Wellton Máximo - Repórter da Agência Brasil

As medidas de estímulo à economia que serão anunciadas na quinta-feira (15) não incluem o aumento de subsídios nem linhas de crédito com juros abaixo do mercado, disse hoje (13) o ministro da Fazenda, Henrique Meirelles. Ao comentar a aprovação da emenda constitucional que limita o crescimento dos gastos públicos, ele disse que as medidas se concentrarão na redução da burocracia, no aumento da produtividade e na melhoria de processos de aprovação e de tomada de crédito.

Segundo o ministro Henrique Meirelles, as medidas não foram elaboradas de improviso e estão em discussão desde setembro com técnicos do Banco Mundial Fabio Rodrigues Pozzebom/Agência Brasil

Segundo o ministro, as medidas não foram elaboradas de improviso e estão em discussão desde setembro com técnicos do Banco Mundial - instituição internacional que financia projetos em países em desenvolvimento.
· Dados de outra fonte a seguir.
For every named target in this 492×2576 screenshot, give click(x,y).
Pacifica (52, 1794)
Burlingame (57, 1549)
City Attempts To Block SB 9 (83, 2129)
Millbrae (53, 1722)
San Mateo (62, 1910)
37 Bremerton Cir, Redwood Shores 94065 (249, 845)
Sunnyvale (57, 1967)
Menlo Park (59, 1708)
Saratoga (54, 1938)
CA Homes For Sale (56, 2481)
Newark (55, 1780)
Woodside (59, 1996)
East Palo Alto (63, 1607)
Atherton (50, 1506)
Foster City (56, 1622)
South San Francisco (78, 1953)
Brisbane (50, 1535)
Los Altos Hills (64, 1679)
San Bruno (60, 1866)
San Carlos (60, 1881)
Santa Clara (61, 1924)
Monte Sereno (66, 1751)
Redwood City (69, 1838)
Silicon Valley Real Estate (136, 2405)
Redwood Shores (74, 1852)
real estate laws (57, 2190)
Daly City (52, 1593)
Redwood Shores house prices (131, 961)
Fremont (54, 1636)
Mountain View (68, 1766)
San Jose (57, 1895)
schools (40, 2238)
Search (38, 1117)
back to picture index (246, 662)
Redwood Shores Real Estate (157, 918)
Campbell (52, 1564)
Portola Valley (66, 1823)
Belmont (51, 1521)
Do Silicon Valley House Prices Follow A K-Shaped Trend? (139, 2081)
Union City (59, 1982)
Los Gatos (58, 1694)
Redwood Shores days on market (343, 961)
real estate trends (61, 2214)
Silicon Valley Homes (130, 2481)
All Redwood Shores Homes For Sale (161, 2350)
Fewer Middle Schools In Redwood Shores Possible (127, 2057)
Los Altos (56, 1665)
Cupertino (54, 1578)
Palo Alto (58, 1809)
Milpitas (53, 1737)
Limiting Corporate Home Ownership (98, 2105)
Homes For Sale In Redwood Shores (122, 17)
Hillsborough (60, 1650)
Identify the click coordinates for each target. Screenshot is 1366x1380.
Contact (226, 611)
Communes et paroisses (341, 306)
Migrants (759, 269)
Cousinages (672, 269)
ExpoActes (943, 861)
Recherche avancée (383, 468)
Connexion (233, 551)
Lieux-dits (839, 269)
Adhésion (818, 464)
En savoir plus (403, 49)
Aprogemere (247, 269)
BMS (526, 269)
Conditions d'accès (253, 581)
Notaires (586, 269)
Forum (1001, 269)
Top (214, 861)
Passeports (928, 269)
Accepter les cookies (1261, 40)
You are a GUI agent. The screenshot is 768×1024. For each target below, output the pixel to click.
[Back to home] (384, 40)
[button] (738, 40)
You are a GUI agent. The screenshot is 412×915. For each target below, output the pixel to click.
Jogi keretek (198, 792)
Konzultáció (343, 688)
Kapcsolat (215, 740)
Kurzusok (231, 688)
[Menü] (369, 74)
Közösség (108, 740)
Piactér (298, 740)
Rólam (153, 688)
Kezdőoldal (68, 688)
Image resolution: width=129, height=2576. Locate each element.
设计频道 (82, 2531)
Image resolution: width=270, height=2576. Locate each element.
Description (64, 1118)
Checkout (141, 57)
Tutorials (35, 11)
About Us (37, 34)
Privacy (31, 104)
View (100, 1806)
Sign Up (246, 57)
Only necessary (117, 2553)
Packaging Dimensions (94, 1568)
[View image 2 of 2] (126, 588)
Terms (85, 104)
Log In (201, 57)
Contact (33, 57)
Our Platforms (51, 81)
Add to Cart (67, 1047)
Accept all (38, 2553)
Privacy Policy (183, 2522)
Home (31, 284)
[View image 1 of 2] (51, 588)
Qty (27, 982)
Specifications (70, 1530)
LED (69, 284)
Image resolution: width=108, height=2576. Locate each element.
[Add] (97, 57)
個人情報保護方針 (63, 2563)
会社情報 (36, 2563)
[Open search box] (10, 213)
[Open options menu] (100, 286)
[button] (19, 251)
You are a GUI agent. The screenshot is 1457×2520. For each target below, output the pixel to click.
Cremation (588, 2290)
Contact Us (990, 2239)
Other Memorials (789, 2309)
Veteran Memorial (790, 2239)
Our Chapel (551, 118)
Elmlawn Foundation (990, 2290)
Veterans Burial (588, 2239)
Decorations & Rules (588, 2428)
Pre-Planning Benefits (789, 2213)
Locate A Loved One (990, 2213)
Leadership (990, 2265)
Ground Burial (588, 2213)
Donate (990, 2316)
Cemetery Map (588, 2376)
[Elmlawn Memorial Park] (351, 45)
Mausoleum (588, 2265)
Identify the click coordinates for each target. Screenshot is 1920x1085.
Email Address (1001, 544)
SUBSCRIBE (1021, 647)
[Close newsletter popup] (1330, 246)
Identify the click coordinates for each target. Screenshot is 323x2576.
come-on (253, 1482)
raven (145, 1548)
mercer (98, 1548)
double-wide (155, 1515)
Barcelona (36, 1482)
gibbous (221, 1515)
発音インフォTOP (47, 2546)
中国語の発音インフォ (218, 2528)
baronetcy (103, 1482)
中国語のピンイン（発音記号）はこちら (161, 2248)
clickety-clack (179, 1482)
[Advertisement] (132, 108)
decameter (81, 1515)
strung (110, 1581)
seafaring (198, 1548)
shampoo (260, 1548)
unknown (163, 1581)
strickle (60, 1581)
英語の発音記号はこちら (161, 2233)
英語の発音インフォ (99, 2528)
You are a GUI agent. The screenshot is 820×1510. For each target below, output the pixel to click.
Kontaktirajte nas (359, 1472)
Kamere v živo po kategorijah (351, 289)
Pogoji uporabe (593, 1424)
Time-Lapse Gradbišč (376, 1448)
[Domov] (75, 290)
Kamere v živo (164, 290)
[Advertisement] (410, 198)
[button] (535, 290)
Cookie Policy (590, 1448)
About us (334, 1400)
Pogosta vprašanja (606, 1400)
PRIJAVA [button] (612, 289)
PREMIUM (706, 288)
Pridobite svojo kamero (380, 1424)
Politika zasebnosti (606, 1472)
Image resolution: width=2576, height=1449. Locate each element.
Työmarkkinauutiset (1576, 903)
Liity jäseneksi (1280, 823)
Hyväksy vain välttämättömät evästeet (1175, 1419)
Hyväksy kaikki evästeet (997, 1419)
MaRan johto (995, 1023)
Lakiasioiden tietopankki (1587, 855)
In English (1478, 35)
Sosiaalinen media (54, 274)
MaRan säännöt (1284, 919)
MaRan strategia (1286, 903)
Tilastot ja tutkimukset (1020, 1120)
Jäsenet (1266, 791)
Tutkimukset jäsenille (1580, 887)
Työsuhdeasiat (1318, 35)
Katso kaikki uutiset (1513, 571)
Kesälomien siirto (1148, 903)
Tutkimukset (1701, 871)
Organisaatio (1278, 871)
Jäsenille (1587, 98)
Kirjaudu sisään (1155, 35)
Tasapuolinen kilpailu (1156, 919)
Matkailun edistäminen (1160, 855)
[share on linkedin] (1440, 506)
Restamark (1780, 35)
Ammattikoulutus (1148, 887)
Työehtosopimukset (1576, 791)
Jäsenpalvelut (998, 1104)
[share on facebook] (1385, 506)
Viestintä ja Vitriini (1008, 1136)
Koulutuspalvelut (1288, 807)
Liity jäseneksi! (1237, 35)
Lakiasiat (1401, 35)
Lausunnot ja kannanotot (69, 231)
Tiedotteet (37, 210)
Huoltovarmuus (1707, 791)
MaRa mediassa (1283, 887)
Ele não se pronunciou sobre a possibilidade de o governo criar um pacote de renegociação de dívidas de empresas e de permitir o uso do saldo do Fundo de Garantia do Tempo de Serviços (FGTS) para quitar débitos.

"Essas medidas têm sido estudadas há um bom tempo, desde a reunião do FMI [Fundo Monetário Internacional] e do Banco Mundial em setembro. Elas terão efeito no aumento gradativo da produtividade da economia brasileira nos próximos anos", disse Meirelles.

Evitando classificar as medidas de pacote, o ministro disse que o objetivo é fazer com que a economia produza mais com a mesma quantidade de trabalho e de capital. "Elas [as medidas] abrangem problemas que vêm sendo discutidos há muito tempo. Passei duas décadas no setor privado. Desde o início, as pessoas comentavam estudos do Banco Mundial que classificavam mal o Brasil na lista de produtividade, de facilidade para fazer negócios".

De acordo com Meirelles, as reformas microeconômicas estavam previstas para serem anunciadas depois da aprovação da emenda constitucional que limita o crescimento dos gastos públicos pelos próximos 20 anos. Embora tenha negado que as medidas englobem a criação de linhas de crédito, o ministro disse que o Banco Nacional de Desenvolvimento Econômico e Social (BNDES) estuda a abertura de financiamentos, dentro da atividade normal da instituição.

"No conjunto de medidas, não constam necessariamente linhas do BNDES. Existem políticas aplicadas ao BNDES, dentro da política normal do banco. Desde que o BNDES existe, ele financia a produção e pode criar mais uma linha. Isso faz parte do processo normal de avanço e de contribuição do BNDES para a economia", disse.

PIB

Em relação às estimativas para o Produto Interno Bruto [PIB, soma dos bens e serviços produzidos no país] para 2017, o ministro disse que o crescimento da economia no próximo ano será pequeno porque carregará a recessão herdada de 2016. Na comparação entre o quarto trimestre de 2017 em relação ao quarto trimestre de 2016, Meirelles disse que a equipe econômica prevê expansão de 2,8%.

No fim de novembro, o Ministério da Fazenda havia reduzido de 1,6% para 1% a estimativa oficial para o PIB em 2017. A projeção considera o ano inteiro, sem comparar apenas o último trimestre de cada ano e é mais otimista que a previsão de 0,7% divulgada pelo Boletim Focus, pesquisa semanal do Banco Central com instituições financeiras.